Rigorous testing has shored up even more uncertainty on the topic. A double-blind study by researchers from the University of Western Australia, performed in 2017, tested the effect of two chemicals on 94 people. The first, androstadienone, is found in male sweat and semen; the second, estratetraenol, is found in women’s urine. Both are among the most likely candidates for human pheromones.

Over multiple days, the subjects—all white and heterosexual—were exposed to these two scents, then asked to participate in two tests. In the first test, they were shown gender-neutral facial images and asked to guess the person’s gender. In the second, they were shown a selection of people’s faces and asked to rate their attractiveness, as well as how likely they’d be unfaithful. (The participants did not know that they were being tested on anything related to pheromones.) The result? Contrary to researchers’ initial hypothesis, neither chemical seemed to have any effect whatsoever. 

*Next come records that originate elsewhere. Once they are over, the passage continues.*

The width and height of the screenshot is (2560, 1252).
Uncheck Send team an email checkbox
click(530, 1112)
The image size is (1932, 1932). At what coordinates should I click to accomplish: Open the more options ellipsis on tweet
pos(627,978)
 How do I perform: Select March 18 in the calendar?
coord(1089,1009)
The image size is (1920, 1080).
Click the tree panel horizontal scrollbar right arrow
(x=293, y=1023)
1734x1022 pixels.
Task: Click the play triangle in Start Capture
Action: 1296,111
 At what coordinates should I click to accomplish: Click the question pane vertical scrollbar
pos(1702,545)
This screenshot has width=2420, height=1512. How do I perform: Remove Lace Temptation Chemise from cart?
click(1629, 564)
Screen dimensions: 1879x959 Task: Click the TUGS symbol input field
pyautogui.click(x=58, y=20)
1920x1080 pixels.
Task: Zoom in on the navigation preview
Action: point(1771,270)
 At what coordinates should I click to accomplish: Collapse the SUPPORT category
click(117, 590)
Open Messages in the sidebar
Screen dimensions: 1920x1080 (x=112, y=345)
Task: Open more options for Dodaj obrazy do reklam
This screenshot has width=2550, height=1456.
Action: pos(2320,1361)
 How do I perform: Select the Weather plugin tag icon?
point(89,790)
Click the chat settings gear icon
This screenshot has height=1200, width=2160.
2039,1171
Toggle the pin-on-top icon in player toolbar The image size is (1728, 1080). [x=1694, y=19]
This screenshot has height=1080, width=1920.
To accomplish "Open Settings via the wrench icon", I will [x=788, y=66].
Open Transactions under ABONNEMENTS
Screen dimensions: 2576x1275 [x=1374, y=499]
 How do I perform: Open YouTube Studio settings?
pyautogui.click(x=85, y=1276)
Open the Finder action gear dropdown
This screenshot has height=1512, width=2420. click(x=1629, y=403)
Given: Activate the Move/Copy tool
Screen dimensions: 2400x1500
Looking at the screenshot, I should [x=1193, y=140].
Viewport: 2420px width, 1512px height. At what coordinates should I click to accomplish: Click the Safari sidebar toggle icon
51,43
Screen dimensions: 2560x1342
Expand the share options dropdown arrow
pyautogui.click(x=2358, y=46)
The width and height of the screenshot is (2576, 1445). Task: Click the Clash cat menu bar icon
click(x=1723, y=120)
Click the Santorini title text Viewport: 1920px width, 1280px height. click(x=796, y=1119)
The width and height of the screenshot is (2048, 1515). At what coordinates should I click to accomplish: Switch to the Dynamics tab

However, that doesn’t mean that human pheromones are a Harlequin romance fantasy. It might just be that we haven’t found the right ones yet. 

Tristram Wyatt, a zoologist from the University of Oxford, thinks that we’re not approaching the problem in the right way. To really understand human pheromones, he says, we need to start approaching humans as if we were any other animal, rather than through surveys or other kinds of self-reporting data, which are ripe for misinformation: “There are no shortcuts.” 

Wyatt suggests looking beyond questions of sexual attraction to human-produced chemicals that queue other kinds of communication. “One of the most promising human pheromone leads is a nipple secretion from the areola glands produced by all lactating mothers, which stimulates suckling by any baby, not just their own,” he writes.

That’s not quite as sexy. But then again, neither is a sweaty T-shirt.